The exercise:
Continue the forum post about choosing a livestock guardian dog for a farm, picking up after its last sentence.

# Is this a good guardian ** Newfoundland



## KinderKorner

Okay to make a long story short I had a 7/8 pry 1/8 lab puppy before to guard my farm. (I didn't know she was part lab until the day I picked her up.) She was terrible, and chased and killed chickens. We ended up rehoming her after a year, and she is very happy with a family of kids.

I'm convinced her problem was being part lab, mixed with my dad not being constant with her training, and my small amount of time to devote to her. I think we could have worked through it. But my dad made it too hard.

I've been dogless since then. It's been a few years, and I've since moved. So no more dad. I need a dog, but I'm a little gunshy. 

I've been studying livestock dogs for a very long time. I'd love a  breed called a Karakachan. But since there are none around, I thought about starting with a more local dog. There are tons of prys around here. But I'm just not too much of a lover of them. They are good dogs, but the white is so boring.

Information shown:
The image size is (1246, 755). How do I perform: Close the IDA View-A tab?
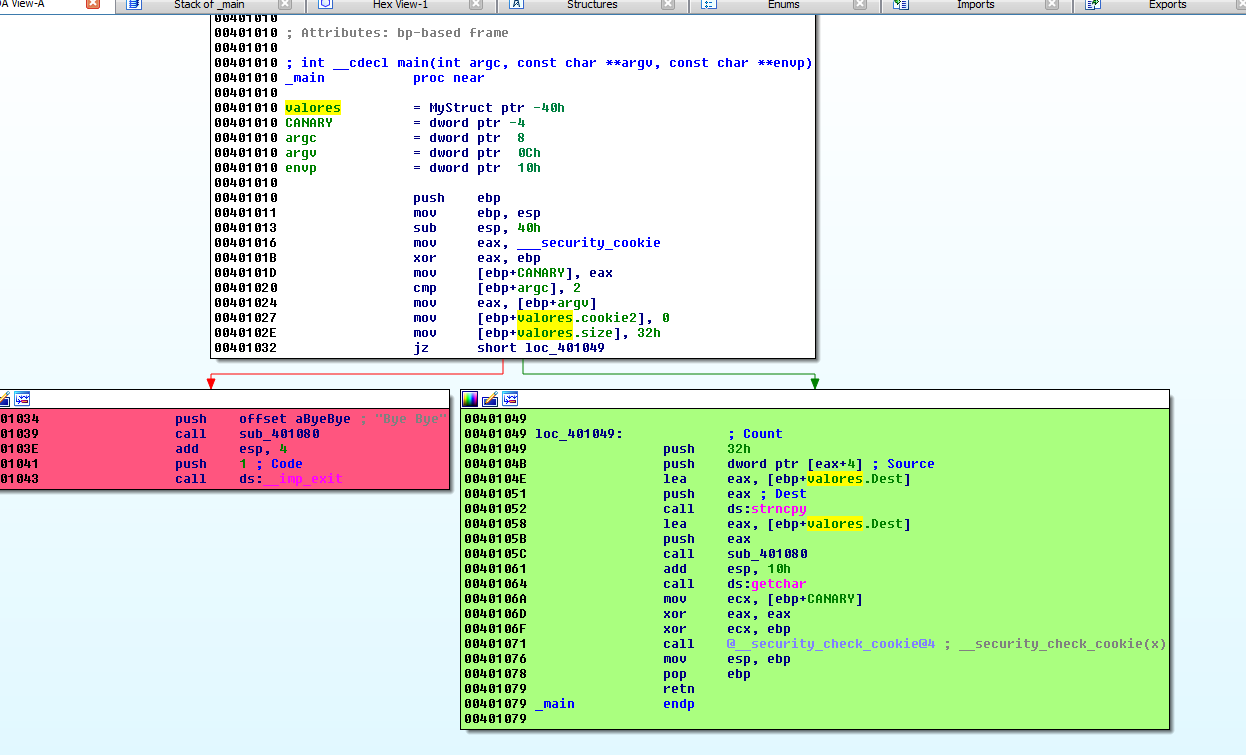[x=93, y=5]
...
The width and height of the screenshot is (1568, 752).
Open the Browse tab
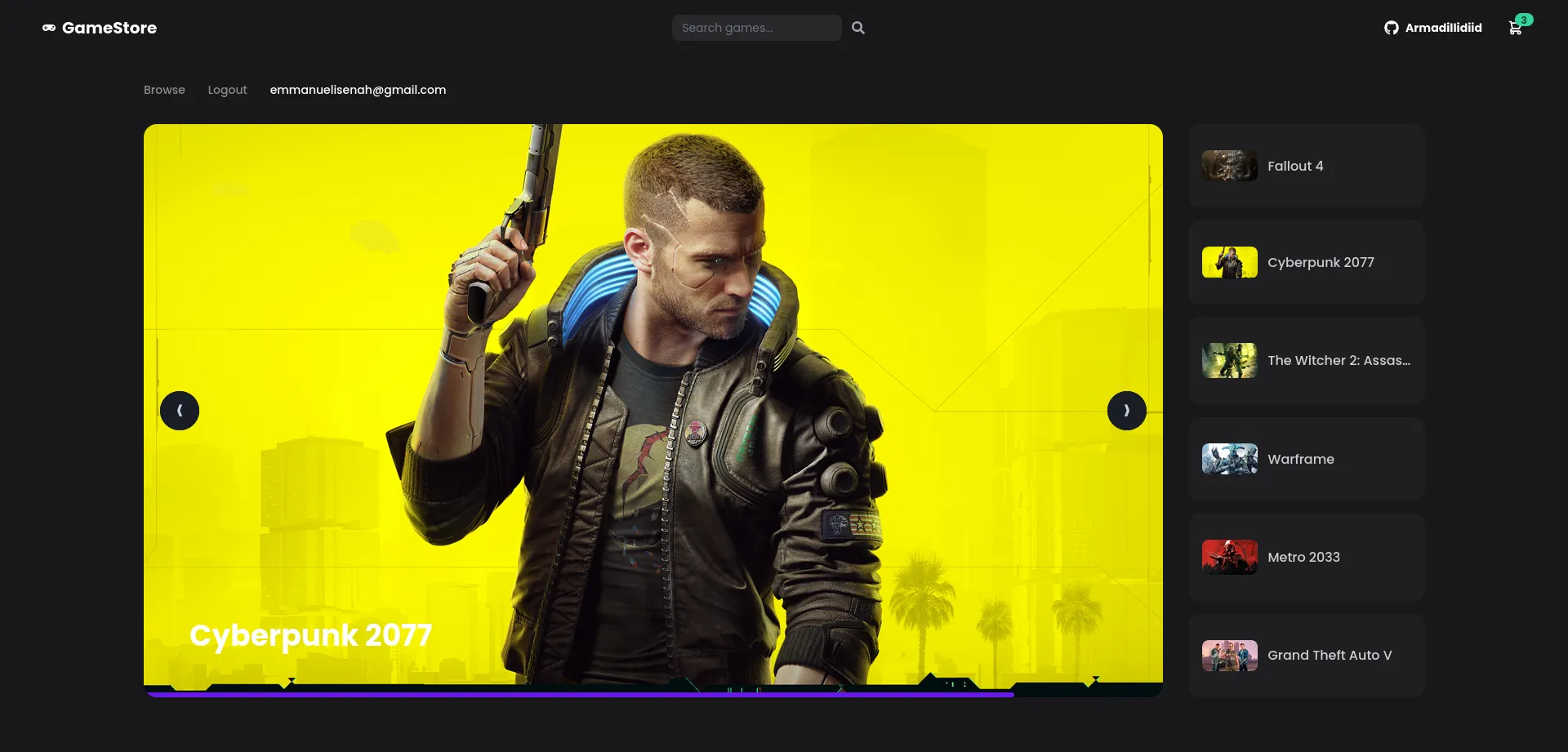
---
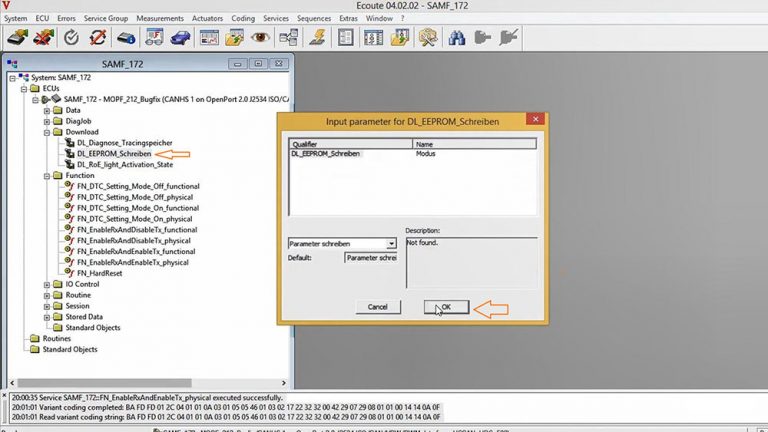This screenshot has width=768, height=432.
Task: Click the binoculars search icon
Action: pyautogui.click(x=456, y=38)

Result of this task:
Husband has outdoor turtles, and I have chickens, goats, a pig, horse, and cats. I live way out int he country, and am home alone evenings. We've had men come to our house, and being alone with no close neighbors is a little questionable. We need a guard dog to keep the wild dogs, coyotes, and small predators away from our animals, and to ward off unwanted visitors.

We need a dog that will be okay around children, for when we decide to start a family. 

I've found a family that had some puppies for sale within a couple hours of me. They are all gone, but I talked with her and she will be having another litter maybe in the summer. So I got on her waiting list. They look really good to me.


Part of the Ad:
_Mom is purebread Great Pyrenees and Dad is half Great Pyrenees, half Newfoundland, and are guardians over alpacas, rabbits and free range chickens. He is 10 weeks old, comes vet checked and up to date on shots and wormer. He has been observing Mom & Dad and should be an asset to a farm with livestock. _







Here is one of the puppies.





Here is the dad. I think he is beautiful and looks a lot like the Karakachans I so want.

I had a picture of mom but lost it.  She is the dog behind the dad though.

I've looked up Newfoundlands. I know they are not usually used with livestock, but they seem to have good personalities. I don't think they would chase. The people use their dogs on their working farm which is great.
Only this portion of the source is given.